*** Opening DATA PROVIDED ***
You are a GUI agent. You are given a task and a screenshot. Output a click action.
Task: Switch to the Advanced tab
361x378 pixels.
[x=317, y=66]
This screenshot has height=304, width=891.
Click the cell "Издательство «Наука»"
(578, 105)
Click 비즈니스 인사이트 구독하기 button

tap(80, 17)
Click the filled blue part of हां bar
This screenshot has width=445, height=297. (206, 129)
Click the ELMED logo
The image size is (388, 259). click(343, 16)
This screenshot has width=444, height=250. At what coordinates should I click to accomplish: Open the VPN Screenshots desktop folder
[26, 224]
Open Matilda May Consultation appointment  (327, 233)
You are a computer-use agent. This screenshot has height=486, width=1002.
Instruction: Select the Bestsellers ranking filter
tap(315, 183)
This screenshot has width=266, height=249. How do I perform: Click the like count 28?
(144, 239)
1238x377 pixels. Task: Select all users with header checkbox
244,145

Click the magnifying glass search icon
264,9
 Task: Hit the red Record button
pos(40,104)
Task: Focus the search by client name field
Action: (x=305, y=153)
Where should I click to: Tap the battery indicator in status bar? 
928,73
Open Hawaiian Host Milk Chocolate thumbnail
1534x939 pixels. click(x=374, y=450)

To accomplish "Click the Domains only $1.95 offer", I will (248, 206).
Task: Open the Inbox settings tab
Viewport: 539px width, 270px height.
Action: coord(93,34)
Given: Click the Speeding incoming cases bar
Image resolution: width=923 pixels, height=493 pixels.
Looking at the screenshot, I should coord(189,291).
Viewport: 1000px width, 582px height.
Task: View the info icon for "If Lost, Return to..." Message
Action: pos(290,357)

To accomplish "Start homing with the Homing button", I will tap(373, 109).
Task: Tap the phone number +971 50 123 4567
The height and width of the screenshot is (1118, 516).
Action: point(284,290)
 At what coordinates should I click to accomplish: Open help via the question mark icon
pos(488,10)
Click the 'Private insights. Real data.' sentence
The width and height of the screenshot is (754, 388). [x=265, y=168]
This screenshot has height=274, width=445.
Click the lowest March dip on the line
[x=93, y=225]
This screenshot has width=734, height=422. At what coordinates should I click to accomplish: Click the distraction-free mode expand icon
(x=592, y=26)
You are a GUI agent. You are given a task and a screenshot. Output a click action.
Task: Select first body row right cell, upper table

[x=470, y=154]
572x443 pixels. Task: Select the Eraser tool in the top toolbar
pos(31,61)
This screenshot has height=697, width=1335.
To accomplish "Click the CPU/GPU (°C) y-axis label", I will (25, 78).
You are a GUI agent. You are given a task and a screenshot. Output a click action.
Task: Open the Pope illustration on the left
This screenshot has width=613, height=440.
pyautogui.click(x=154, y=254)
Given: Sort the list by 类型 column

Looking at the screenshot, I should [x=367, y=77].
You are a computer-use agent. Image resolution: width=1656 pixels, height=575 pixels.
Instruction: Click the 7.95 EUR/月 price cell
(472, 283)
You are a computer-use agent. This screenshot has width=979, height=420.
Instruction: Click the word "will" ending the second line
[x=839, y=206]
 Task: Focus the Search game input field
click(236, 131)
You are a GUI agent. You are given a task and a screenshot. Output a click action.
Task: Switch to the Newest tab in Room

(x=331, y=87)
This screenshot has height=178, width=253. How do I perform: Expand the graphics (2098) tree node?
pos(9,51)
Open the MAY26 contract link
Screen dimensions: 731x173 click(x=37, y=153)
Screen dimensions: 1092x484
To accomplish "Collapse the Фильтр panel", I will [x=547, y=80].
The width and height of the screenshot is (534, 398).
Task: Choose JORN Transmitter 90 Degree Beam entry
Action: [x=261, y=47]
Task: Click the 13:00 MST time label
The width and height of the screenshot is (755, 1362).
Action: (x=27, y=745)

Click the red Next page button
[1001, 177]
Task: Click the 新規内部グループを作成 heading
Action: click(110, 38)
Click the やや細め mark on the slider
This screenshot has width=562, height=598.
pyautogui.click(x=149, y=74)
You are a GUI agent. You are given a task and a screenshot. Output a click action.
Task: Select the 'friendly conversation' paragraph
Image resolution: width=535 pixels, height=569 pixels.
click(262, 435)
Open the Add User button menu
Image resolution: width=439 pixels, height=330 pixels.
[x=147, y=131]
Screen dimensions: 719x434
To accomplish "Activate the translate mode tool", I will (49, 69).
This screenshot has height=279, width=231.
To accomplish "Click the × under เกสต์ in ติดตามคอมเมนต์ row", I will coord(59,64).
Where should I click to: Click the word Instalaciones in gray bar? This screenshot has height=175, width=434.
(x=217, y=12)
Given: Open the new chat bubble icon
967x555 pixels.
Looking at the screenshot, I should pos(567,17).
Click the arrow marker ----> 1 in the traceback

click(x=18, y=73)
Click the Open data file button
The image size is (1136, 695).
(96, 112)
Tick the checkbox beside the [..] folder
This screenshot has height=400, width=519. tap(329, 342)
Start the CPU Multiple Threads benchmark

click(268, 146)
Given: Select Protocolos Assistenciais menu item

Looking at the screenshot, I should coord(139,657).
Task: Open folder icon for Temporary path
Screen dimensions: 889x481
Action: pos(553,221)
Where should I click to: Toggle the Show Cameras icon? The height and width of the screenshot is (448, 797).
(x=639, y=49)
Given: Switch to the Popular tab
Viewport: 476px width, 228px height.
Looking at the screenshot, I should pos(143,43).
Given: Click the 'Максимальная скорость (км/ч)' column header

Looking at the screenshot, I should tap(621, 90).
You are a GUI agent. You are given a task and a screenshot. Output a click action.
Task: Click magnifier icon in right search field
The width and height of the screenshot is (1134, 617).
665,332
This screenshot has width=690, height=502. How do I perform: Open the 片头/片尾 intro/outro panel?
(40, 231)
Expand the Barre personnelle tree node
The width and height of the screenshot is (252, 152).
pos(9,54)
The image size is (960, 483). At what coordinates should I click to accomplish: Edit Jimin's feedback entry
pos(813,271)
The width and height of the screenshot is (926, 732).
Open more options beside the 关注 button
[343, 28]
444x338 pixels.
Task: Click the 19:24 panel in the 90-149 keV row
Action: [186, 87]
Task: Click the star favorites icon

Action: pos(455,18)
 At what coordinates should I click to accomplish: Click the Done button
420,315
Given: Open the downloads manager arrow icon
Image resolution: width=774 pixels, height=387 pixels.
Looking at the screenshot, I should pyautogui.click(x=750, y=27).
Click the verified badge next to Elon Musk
*** Closing DATA PROVIDED ***
# PROBLEM TO WORK ON
Nothing but a number should be given: the count of lines in the records that contain the word "computer".

# WRITTEN RESPONSE
3